◆ Your goal ◆
Output every entry below exactly as it is written.
______________________________
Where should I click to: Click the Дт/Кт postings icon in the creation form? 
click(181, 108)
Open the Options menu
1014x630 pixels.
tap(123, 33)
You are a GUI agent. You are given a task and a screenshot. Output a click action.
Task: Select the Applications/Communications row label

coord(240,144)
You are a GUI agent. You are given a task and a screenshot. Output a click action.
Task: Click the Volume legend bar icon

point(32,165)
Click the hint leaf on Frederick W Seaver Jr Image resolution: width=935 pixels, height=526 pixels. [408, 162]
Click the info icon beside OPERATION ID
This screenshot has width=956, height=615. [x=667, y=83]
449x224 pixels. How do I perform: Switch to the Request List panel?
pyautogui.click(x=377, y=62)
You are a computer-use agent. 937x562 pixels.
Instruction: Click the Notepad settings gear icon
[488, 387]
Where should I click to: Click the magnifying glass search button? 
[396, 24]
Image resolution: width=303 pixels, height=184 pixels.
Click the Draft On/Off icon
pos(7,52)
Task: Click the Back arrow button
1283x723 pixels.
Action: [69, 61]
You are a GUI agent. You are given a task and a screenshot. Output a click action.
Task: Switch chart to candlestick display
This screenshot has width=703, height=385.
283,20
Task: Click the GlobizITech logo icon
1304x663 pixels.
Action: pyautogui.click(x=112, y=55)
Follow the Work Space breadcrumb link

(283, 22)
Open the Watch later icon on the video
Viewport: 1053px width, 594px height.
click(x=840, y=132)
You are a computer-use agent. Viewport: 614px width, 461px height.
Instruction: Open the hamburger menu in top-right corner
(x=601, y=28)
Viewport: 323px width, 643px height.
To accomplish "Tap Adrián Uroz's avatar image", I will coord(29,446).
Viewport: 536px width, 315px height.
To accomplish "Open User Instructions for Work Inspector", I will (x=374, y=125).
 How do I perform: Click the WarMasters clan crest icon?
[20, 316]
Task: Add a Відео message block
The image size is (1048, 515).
______________________________
◆ Final answer ◆
Where should I click to: Click the Дт/Кт postings icon in the creation form? 
click(181, 108)
Open the Options menu
1014x630 pixels.
tap(123, 33)
You are a GUI agent. You are given a task and a screenshot. Output a click action.
Task: Select the Applications/Communications row label

coord(240,144)
You are a GUI agent. You are given a task and a screenshot. Output a click action.
Task: Click the Volume legend bar icon

point(32,165)
Click the hint leaf on Frederick W Seaver Jr Image resolution: width=935 pixels, height=526 pixels. [408, 162]
Click the info icon beside OPERATION ID
This screenshot has width=956, height=615. [x=667, y=83]
449x224 pixels. How do I perform: Switch to the Request List panel?
pyautogui.click(x=377, y=62)
You are a computer-use agent. 937x562 pixels.
Instruction: Click the Notepad settings gear icon
[488, 387]
Where should I click to: Click the magnifying glass search button? 
[396, 24]
Image resolution: width=303 pixels, height=184 pixels.
Click the Draft On/Off icon
pos(7,52)
Task: Click the Back arrow button
1283x723 pixels.
Action: [69, 61]
You are a GUI agent. You are given a task and a screenshot. Output a click action.
Task: Switch chart to candlestick display
This screenshot has width=703, height=385.
283,20
Task: Click the GlobizITech logo icon
1304x663 pixels.
Action: pyautogui.click(x=112, y=55)
Follow the Work Space breadcrumb link

(283, 22)
Open the Watch later icon on the video
Viewport: 1053px width, 594px height.
click(x=840, y=132)
You are a computer-use agent. Viewport: 614px width, 461px height.
Instruction: Open the hamburger menu in top-right corner
(x=601, y=28)
Viewport: 323px width, 643px height.
To accomplish "Tap Adrián Uroz's avatar image", I will coord(29,446).
Viewport: 536px width, 315px height.
To accomplish "Open User Instructions for Work Inspector", I will (x=374, y=125).
 How do I perform: Click the WarMasters clan crest icon?
[20, 316]
Task: Add a Відео message block
The image size is (1048, 515).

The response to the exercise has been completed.